BEGIN RECORDS TO PROCESS

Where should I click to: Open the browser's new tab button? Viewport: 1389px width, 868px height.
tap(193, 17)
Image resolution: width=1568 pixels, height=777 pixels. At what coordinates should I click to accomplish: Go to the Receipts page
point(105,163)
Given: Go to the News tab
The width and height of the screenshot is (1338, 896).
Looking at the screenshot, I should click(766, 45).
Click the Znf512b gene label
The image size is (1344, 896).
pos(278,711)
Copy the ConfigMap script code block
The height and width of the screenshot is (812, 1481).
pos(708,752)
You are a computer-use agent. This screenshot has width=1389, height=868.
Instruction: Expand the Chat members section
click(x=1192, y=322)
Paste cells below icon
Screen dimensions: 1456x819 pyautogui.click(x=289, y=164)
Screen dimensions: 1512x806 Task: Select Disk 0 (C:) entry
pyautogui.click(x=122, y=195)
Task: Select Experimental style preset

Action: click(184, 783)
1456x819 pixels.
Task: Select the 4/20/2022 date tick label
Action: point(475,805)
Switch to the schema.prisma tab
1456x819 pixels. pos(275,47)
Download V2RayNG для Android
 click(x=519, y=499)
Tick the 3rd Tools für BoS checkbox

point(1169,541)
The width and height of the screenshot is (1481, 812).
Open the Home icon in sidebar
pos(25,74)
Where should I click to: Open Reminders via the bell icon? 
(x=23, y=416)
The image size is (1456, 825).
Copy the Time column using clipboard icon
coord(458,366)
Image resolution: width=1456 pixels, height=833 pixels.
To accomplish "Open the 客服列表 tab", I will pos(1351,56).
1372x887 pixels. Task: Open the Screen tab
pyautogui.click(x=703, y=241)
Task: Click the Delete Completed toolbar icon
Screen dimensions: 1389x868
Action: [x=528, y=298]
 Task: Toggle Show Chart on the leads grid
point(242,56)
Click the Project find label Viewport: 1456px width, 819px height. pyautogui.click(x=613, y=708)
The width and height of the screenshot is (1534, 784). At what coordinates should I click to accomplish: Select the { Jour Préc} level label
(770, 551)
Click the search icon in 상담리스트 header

END RECORDS TO PROCESS

AIM OF THE EXERCISE: Find the line that contains "Copy the Time column using clipboard icon" in the data above. Reproduce it and every later line exactly, through the last one.

SOLUTION:
Copy the Time column using clipboard icon
coord(458,366)
Image resolution: width=1456 pixels, height=833 pixels.
To accomplish "Open the 客服列表 tab", I will pos(1351,56).
1372x887 pixels. Task: Open the Screen tab
pyautogui.click(x=703, y=241)
Task: Click the Delete Completed toolbar icon
Screen dimensions: 1389x868
Action: [x=528, y=298]
 Task: Toggle Show Chart on the leads grid
point(242,56)
Click the Project find label Viewport: 1456px width, 819px height. pyautogui.click(x=613, y=708)
The width and height of the screenshot is (1534, 784). At what coordinates should I click to accomplish: Select the { Jour Préc} level label
(770, 551)
Click the search icon in 상담리스트 header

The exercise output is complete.